The official grand opening followed a chamber-sponsored breakfast with Senator Vince Illuzzi and the Senate Economic Development Committee members at MINT in Waitsfield. State and local elected officials toured the 3,200-square-foot facility that is the only state-licensed meat and vegetable processing facility in New England.
MRFH provides livestock and vegetable producers the opportunity to add value to products and tap into the growing local food movement in Vermont, according to MRFH owner Robin Morris.
FIRST OF ITS KIND
The Mad River Food Hub is the first of its kind. Located in the Irasville Business Park, it allows producers to use a wide array of commercial-scale meat and vegetable processing equipment. It also offers on-site storage and distribution services to local market outlets.
FARM TO PLATE IS WORKING
Shumlin said that the Mad River Food Hub is proof that “Farm to Plate is working.”
Morris said that the design and implementation of the Mad River Food Hub’s services relied extensively on the research, data and analysis from the state’s Farm to Plate strategic plan. Funding for the facility was provided by a number of state, federal and foundation funds as well as private investment.
“This new facility is the first for-profit food hub and the only facility in the Northeast that combines a state-inspected meat and vegetable facility; we also chose to organize as a for-profit business as we felt it provided a more likely longevity for the services offered,” Morris said.
More than 10 local farms and food producers are already using the MRFH’s service including Vermont Bean Crafters, The Vermont Meat Company, Vermont Raw Pet Food, Lawson’s Finest, Faylor Farm, Kingsbury Market Garden, Screamin Ridge Farm, Knoll Farm, Tannery Farm and Three Springs Farm.
“The MRFH is the result of many years of discussion and collaboration with the Mad River Valley Localvore Project, the Valley Futures Network, the Mad River Valley Planning District, the Mad River Valley Chamber of Commerce, Vermont Land Trust, businesses, farmers, nonprofits and residents,” Morris said.
Joe Buley of Screamin’ Ridge Farm utilizes the MRFH to grow and expand his business that combines farming and food production; he said the fully licensed facility allows him to process and sell his products legally and take on more growers.
A TEAM EFFORT
Carolyn Partridge, chair of the House Agriculture Committee, thanked Morris and commended the many individuals that contributed to what she called a “team effort” to open the food hub.
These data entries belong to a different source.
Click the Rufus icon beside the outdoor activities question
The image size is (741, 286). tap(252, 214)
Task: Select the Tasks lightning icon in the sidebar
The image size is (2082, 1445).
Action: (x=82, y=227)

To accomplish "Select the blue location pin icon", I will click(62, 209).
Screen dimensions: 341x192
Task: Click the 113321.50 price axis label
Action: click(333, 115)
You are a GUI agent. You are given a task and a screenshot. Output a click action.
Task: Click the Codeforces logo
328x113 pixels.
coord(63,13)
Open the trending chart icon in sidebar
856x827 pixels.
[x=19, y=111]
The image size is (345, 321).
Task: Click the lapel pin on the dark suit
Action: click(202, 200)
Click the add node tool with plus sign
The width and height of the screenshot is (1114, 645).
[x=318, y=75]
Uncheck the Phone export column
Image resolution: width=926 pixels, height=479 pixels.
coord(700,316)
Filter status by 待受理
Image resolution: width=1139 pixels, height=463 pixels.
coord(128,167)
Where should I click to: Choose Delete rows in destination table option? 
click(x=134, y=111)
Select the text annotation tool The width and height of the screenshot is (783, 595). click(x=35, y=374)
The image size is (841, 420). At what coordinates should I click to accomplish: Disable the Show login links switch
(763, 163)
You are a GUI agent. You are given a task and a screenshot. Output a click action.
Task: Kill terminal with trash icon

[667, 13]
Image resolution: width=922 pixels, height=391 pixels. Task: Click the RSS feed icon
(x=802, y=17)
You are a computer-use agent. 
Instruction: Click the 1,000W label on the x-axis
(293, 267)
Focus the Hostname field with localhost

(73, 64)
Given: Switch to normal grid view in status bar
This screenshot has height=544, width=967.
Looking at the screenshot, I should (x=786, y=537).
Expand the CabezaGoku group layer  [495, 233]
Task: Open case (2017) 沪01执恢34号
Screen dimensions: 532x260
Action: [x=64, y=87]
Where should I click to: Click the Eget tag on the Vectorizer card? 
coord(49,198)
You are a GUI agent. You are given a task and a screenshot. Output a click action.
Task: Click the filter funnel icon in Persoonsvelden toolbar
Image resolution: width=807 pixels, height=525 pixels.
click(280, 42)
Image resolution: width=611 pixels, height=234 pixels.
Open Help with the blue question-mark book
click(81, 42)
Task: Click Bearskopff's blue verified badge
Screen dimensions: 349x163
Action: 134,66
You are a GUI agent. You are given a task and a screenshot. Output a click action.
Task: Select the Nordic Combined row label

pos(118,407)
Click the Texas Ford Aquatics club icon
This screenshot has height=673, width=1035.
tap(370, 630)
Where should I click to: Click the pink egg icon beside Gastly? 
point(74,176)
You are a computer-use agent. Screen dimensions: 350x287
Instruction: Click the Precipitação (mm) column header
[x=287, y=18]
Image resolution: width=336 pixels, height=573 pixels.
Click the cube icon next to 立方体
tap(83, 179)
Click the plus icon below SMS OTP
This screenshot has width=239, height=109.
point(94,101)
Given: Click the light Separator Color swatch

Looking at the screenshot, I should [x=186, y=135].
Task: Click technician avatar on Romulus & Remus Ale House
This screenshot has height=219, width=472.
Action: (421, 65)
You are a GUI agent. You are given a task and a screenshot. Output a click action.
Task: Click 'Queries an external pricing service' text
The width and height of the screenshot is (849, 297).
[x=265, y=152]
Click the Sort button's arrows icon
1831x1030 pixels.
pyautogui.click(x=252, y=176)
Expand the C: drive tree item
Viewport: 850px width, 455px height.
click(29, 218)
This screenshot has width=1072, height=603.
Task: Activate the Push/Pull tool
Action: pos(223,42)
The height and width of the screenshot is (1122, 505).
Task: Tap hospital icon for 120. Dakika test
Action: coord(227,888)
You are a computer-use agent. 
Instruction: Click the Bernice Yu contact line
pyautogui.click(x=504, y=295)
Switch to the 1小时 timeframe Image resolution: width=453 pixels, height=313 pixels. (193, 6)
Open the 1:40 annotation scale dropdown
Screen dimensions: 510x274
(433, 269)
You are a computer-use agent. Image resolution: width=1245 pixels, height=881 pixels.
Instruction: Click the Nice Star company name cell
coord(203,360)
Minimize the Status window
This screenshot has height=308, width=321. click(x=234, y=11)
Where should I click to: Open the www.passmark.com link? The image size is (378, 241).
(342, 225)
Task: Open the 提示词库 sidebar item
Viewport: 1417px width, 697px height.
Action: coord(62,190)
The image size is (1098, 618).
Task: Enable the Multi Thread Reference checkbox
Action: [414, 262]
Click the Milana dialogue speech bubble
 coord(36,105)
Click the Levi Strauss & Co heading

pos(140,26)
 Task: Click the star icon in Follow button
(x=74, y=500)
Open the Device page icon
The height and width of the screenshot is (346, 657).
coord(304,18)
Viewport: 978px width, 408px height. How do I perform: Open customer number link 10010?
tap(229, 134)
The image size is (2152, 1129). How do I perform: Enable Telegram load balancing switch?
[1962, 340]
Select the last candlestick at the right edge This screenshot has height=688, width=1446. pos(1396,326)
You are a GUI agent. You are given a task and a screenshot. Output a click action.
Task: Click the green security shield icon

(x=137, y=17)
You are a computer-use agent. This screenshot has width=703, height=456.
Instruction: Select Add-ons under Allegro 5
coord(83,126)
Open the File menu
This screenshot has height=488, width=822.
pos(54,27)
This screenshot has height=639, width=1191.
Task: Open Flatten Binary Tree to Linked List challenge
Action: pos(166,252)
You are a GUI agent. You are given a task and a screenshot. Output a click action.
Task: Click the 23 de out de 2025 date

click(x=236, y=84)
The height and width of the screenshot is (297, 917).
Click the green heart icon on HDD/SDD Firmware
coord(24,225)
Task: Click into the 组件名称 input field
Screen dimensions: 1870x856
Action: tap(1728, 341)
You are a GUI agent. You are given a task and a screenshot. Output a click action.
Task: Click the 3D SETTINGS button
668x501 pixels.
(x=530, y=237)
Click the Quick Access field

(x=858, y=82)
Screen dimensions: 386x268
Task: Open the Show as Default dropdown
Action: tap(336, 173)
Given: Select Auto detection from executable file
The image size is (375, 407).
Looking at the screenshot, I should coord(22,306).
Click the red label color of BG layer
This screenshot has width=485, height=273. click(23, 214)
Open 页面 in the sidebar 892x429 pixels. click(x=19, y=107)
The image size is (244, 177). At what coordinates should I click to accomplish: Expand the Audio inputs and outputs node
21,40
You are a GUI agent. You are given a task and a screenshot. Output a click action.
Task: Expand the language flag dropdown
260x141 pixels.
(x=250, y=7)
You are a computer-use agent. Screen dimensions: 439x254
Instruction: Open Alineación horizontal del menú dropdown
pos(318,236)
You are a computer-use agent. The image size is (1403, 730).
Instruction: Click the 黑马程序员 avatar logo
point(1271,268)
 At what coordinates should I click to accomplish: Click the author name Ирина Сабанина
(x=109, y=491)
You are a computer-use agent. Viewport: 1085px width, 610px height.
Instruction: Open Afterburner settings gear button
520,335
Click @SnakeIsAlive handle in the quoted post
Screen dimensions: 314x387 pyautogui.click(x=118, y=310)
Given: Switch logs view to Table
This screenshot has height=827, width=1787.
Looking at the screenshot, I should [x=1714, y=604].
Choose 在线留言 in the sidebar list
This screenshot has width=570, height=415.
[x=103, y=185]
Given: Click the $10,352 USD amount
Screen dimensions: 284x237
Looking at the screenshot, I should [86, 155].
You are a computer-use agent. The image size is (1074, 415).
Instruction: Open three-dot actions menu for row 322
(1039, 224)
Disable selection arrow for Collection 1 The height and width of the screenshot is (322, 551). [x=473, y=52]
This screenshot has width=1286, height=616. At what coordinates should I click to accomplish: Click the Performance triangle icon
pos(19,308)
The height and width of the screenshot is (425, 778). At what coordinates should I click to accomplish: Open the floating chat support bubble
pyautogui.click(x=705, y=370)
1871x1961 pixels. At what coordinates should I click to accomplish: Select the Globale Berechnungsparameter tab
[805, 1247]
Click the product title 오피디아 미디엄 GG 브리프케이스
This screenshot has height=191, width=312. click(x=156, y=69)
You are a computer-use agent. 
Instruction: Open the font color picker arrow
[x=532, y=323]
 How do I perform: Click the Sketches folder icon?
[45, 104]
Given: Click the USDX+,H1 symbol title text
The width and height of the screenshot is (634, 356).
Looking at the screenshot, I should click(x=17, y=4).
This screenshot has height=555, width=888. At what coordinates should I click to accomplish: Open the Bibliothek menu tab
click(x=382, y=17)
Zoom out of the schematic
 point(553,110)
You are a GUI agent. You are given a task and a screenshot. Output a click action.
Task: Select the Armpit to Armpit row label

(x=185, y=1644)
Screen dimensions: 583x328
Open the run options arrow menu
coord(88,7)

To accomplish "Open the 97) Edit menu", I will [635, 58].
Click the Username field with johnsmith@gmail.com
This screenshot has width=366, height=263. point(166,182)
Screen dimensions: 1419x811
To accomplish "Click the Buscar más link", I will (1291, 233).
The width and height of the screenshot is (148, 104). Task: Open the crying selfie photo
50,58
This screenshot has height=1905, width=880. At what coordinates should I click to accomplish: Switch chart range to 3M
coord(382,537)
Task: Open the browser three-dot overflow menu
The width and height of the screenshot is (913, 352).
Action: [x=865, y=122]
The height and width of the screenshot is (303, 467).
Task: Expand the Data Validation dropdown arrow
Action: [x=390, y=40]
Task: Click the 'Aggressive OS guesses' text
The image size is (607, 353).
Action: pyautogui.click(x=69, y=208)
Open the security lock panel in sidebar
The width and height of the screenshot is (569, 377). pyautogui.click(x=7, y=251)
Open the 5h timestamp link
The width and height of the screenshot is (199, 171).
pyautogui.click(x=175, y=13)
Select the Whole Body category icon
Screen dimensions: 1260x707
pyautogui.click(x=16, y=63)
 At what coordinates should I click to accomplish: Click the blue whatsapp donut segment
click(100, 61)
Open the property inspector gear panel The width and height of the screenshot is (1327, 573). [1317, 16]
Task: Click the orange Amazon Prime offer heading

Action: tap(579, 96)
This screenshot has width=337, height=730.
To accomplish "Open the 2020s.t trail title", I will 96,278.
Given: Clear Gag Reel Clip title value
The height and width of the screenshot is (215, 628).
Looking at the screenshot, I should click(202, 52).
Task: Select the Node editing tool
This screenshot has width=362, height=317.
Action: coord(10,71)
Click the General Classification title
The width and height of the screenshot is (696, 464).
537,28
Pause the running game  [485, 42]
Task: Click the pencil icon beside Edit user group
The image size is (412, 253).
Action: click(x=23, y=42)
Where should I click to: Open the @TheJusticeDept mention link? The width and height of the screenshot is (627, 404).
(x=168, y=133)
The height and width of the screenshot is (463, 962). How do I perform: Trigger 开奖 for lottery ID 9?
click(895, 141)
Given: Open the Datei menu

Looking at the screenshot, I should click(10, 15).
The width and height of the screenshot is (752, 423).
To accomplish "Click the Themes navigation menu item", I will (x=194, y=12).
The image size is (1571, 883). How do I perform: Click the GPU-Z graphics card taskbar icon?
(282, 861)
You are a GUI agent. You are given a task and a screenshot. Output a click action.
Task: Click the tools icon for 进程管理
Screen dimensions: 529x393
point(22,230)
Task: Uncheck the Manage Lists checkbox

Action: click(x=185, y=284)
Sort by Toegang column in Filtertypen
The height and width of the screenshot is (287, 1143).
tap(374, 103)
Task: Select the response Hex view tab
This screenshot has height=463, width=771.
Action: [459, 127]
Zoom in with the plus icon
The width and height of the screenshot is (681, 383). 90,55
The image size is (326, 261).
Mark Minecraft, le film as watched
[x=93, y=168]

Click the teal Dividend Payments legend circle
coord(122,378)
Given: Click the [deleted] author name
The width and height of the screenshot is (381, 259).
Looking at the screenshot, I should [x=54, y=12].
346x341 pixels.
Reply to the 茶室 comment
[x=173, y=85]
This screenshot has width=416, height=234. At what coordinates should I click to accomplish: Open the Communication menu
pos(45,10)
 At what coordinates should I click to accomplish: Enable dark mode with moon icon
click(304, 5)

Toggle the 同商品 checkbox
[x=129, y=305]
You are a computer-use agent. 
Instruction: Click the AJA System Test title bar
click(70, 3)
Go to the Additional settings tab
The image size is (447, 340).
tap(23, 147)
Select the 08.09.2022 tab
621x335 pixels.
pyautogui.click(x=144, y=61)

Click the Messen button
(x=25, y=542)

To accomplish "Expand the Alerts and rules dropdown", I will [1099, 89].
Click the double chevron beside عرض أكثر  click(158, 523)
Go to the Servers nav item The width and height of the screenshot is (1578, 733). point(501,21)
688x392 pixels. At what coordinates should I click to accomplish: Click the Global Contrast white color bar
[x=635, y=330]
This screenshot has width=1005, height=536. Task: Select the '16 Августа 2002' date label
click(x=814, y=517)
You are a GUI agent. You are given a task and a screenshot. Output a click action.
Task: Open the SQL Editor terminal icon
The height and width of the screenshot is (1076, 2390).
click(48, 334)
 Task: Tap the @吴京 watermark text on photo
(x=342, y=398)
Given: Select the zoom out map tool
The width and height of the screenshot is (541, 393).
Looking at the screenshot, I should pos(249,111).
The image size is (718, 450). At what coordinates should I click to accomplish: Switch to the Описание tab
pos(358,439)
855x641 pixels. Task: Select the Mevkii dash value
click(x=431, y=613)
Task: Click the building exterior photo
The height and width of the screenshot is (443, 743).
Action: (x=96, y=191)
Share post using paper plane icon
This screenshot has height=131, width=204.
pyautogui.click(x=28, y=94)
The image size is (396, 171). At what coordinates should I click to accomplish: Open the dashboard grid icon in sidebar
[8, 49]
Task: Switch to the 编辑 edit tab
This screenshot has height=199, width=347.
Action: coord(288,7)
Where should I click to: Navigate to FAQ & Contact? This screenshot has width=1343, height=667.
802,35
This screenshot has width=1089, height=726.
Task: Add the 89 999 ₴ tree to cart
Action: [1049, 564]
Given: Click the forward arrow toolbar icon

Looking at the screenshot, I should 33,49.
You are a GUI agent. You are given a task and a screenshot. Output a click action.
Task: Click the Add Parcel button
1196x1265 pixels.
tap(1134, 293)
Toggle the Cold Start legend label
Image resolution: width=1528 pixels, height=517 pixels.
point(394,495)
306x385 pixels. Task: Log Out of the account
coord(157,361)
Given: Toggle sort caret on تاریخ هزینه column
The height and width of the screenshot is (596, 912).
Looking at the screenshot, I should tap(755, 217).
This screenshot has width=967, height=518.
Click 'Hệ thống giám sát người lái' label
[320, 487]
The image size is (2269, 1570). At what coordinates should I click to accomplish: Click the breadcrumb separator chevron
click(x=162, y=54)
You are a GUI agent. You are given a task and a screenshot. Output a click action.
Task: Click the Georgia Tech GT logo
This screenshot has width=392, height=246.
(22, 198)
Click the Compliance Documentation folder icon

Partridge said the MRFH provides the opportunity to start and grow a business by renting space and equipment and said she hoped the food hub would be seen as a model for the rest of the state.
The MRFH was closed for the entire day to tour residents and officials around the newly opened facility; currently the MRFH is waiting on USDA certification that will allow them to sell meat out of state. Morris estimated that the process could take up to four weeks.
The MRFH applied for and was awarded several grants that served as capital to purchase equipment and fund the project including a $7,500 grant from the Vermont Sustainable Jobs Fund Farm to Plate initiative.
The Mad River Valley Chamber of Commerce applied for and was awarded a $50,000 matching USDA Rural Business Enterprise Grant (RBEG) to purchase meat and vegetable processing equipment for the MRFH.
The MRFH is classified as a L3C, a for-profit business; nonprofits may serve as the applicant for the grant, even though the recipient is technically a for-profit entity.
The RBEG program provides grants for rural projects that finance and facilitate development of small and emerging rural businesses, help fund incubators and help fund employment-related adult education programs to assist with business development.
On November 16, the MRFH hosted an “Essentials of food safety for food producers” course specifically designed for producers working in a shared-use facility. Chefs, farmers and business owners lease the space that is subject to a strict set of state-regulated and enforced sanitation requirements.
“Funding has come from a variety of sources including Vermont Sustainable Jobs Fund – Farm to Plate, the Vermont Housing and Conservation Board Farm Viability Program, Vermont Agriculture Innovation Center, Agriculture Specialty Crop Block Grant Program and local residents,” Morris said.